▸ **Exercise set**
A - In the exhibition text below, where is Will Buhler currently working?
B - Does each of these statements agree with the exhibition text below? Answer yes or no for each, and quote the deciding words. (i) Will Buhler studied printmaking at California College of the Arts. (ii) The reception takes place on October 4. (iii) Floaters is mixed media on canvas.
C - Print the part of the exhibition text below that opens with the words containing "DebuggerFloaters, © 2014" and closes with "thousands of objects.".

▸ **Document segment**
DebuggerFloaters, © 2014 Will Buhler, mixed media on paper, 8.5”x11”

Artwork by Will Buhler

September 12-October 4, 2014
Reception: September 12 • 5–8pm


Debugger looks at how objects direct the way we interact with the world. As technology progresses and objects become increasing more alien to the subject, we become isolated within a world of objects that we do not understand. This alienation from the interface leads us to a world of isolation while still surrounded by thousands of objects.


Will Buhler grew up in the North Bay before moving to Oakland to study printmaking at California College of the Arts in 2009.  Will graduated from CCA in 2013. He is currently working out of Max’s Garage Press in Berkeley.

Artist Statement:

Our relationship with the world around us is indicated by the material culture that we sustain. Artifacts of material culture can be a sampling of how a community has adapted to the environment that they inhabit.

▸ **Provided data**
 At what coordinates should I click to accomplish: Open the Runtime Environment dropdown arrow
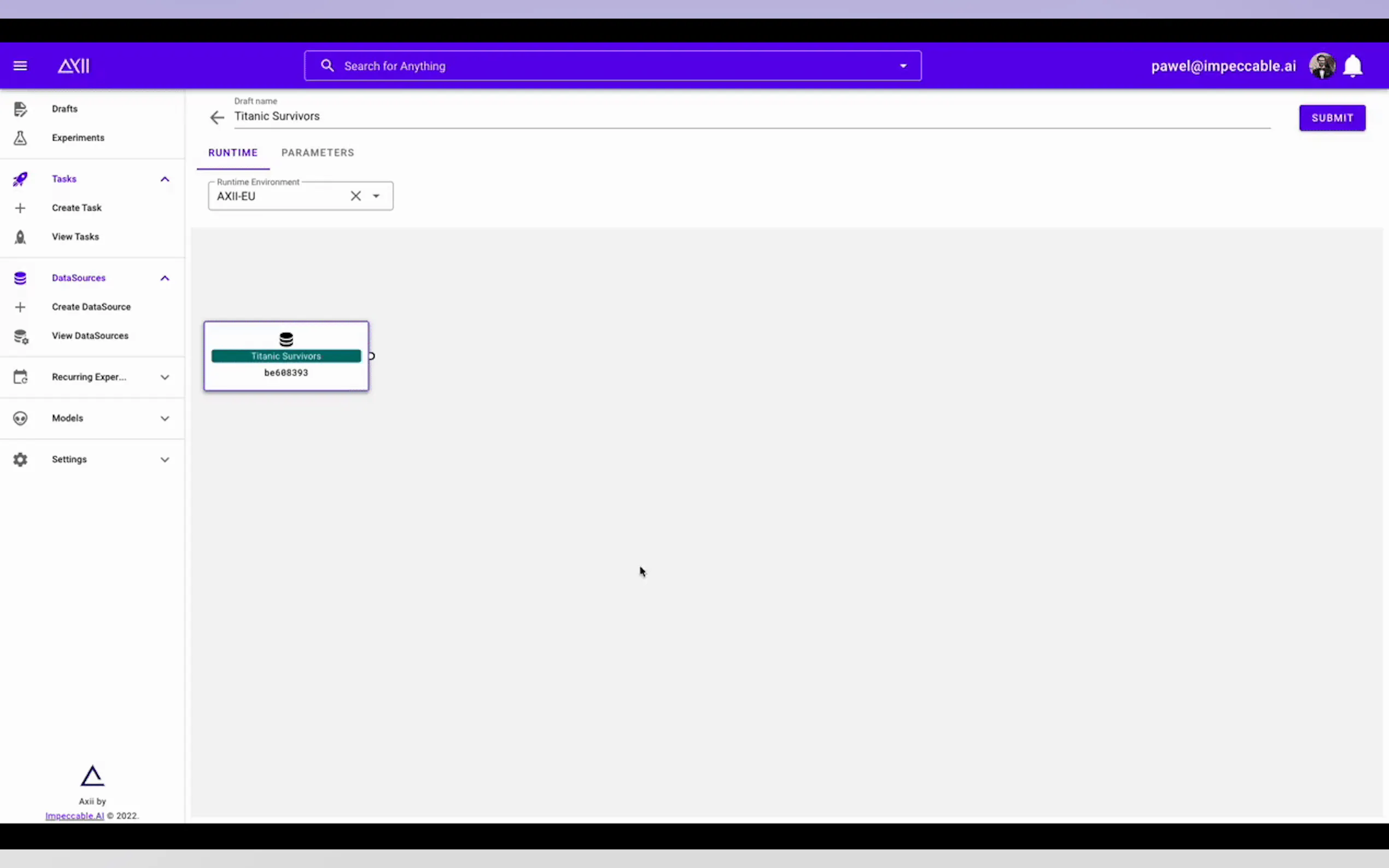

---

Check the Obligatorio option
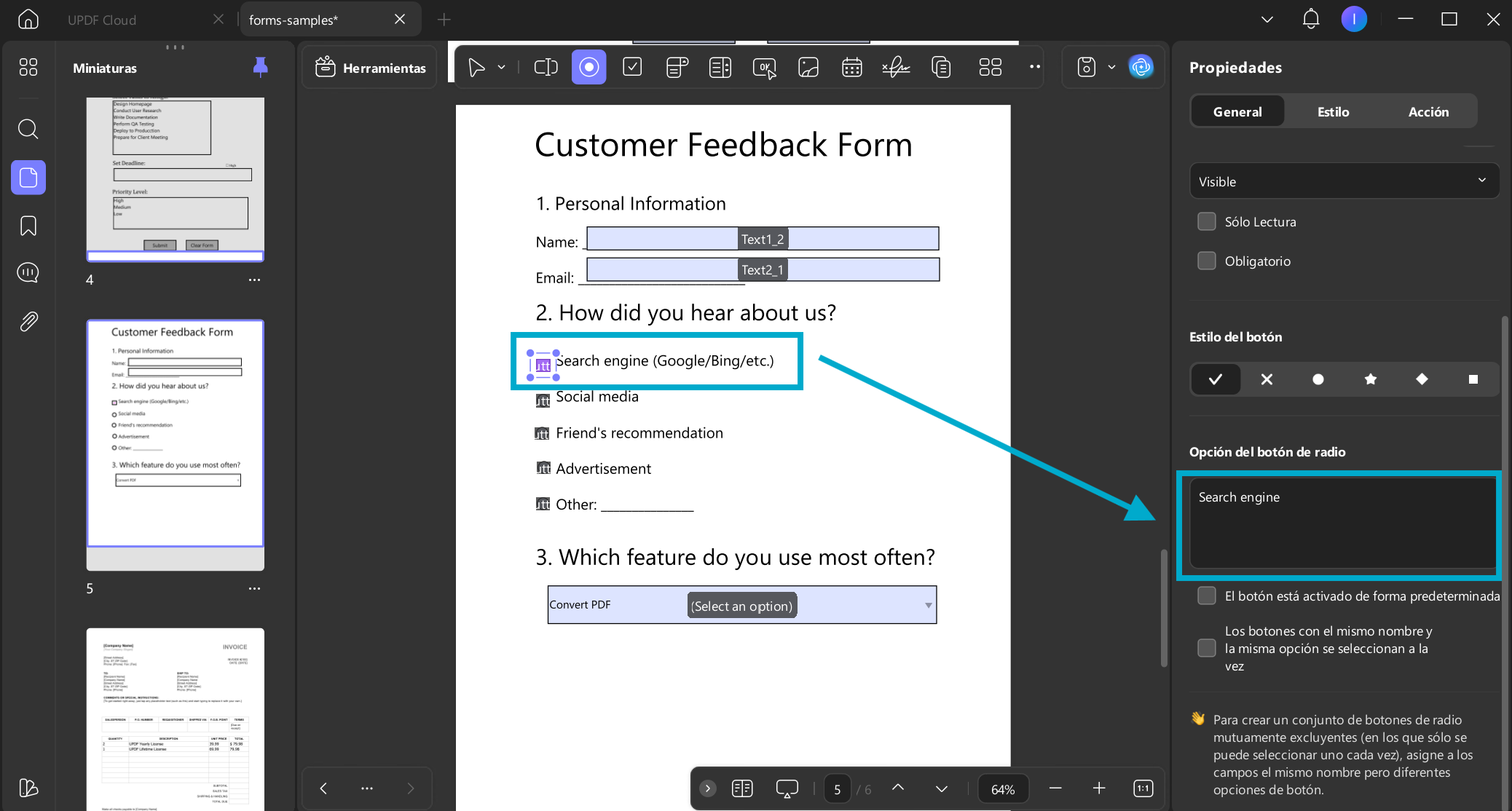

▸ **Final answers**
A - Max's Garage Press in Berkeley.

B -
(i) Yes: "moving to Oakland to study printmaking at California College of the Arts in 2009"
(ii) No: "Reception: September 12 • 5–8pm"
(iii) No: "mixed media on paper"

C -
DebuggerFloaters, © 2014 Will Buhler, mixed media on paper, 8.5”x11”

Artwork by Will Buhler

September 12-October 4, 2014
Reception: September 12 • 5–8pm


Debugger looks at how objects direct the way we interact with the world. As technology progresses and objects become increasing more alien to the subject, we become isolated within a world of objects that we do not understand. This alienation from the interface leads us to a world of isolation while still surrounded by thousands of objects.